Overall, video editing offers a wide range of corrections, but it's important to have high-quality source material to achieve the best results. Aim to get the best footage at the start to avoid noticeable jumps in sequence, colour mismatches between scenes and to avoid extending costly editing time.

How much does video cost?

You know what we're going to say, don't you? How long is a piece of… videotape.

Well, videotape is long gone and so have some of the prohibitive cost of making videos. Kit is smaller, lighter and you can move quickly but as you can imagine, costs can still vary wildly depending on the project specifics and it's all about the detail.

The below costs are ballpark figures, actual projects can vary wildly in complexity and procedures.

Video testimonial costs

Ideally, you'd be looking at a 2 person team (director and a skilled lighting camera operator) and at least 2 cameras. Setup time will be around 2 hours, filming will probably take around 1 - 2 hours and acquiring some strong B-roll footage would likely take another couple of hours. You could expect to get a first draft around 3 working days later and with up to 2 rounds of amends your finished article could be available 7 working days later.

Cost: in the region of £4,000

The cost of Animation

With a bespoke animation, a lot of the cost is in the pre-production and design stages. You're aiming really to get the script and storyboard as close to the final thing before production starts so the animators are only making assets and movements once. With a good brief and responsive sign-off procedure, a script and storyboard could take a minimum of 3 working days. Depending on the complexity and if assets need creating or not, the first draft animation could take a further 5 days. Amends and voiceovers might take another 2 days and a final animation could be ready within 10 working days from start to finish.

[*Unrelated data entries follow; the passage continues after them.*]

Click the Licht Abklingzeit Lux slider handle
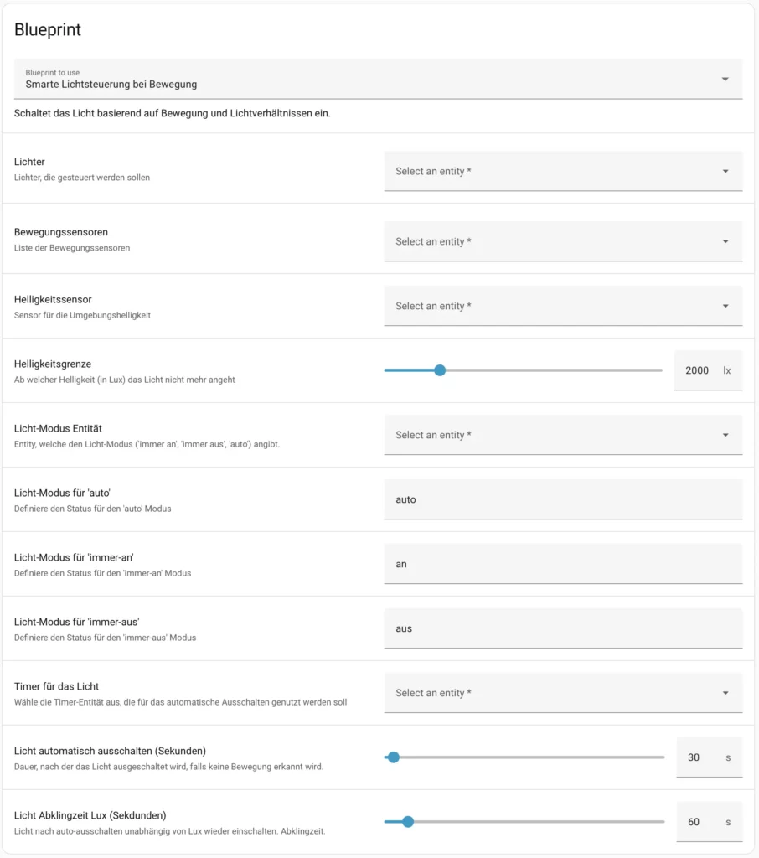The image size is (759, 858). coord(408,822)
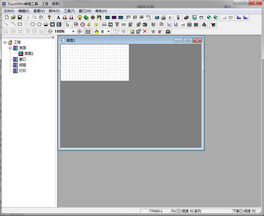Select the Text 'A' tool
Image resolution: width=264 pixels, height=216 pixels.
tap(58, 17)
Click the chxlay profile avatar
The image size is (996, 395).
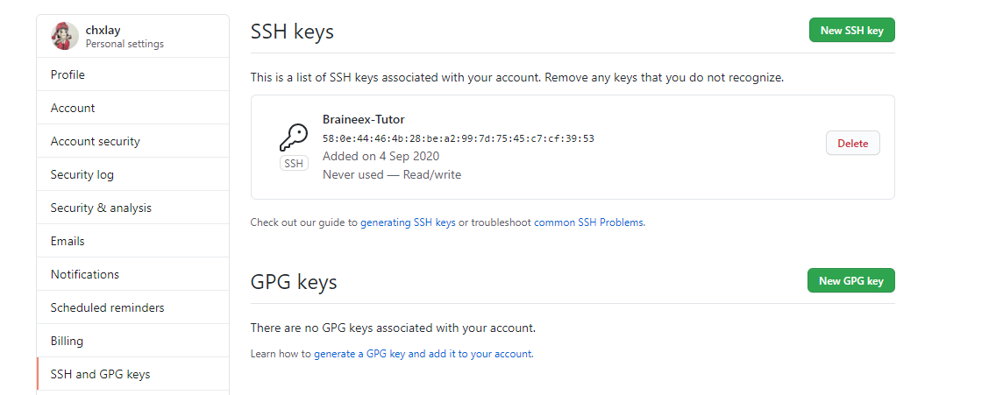click(x=65, y=36)
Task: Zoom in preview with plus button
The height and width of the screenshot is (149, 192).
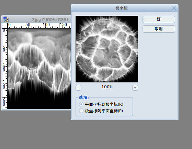Action: tap(135, 88)
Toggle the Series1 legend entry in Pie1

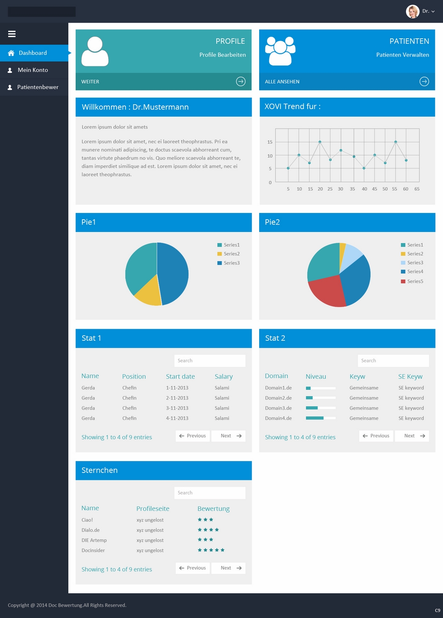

Cost: in the region of £6,000

Corporate video cost

This can be a very open brief, but if we take the 2 routes a corporate video often takes we can put some guesswork in. The cheaper route might involve writing the script, storyboarding and arranging voiceovers, product demos and stock footage. From a good brief, this could take 10 working days and have a cost of around £5,000 (not including stock footage costs). The more creatively crafted and professional route might mean filming which means crew, travel. If we consider additional motion graphics, maybe some drone capture and a lot of creative editing.

This could easily take 20 working days and have a cost of around £15,000

Product launch or commercial

AVON - Anew Vitamin C Brightening Serum

If you want to get really creative this is where it's at. It could involve a lot more project management, shooting footage in multiple locations, building sets, arranging actors and props, recording voice overs, applying visual effects all with some incredible attention to detail. The result will be unique, highly polished and have creative flair, but this takes time.

You could expect to take 30 working days and require a budget of around £35,000.

These are all finger-in-the-air costs and timescales, but we hope they at least give you some sort of idea of how affordable or expensive video can be in general.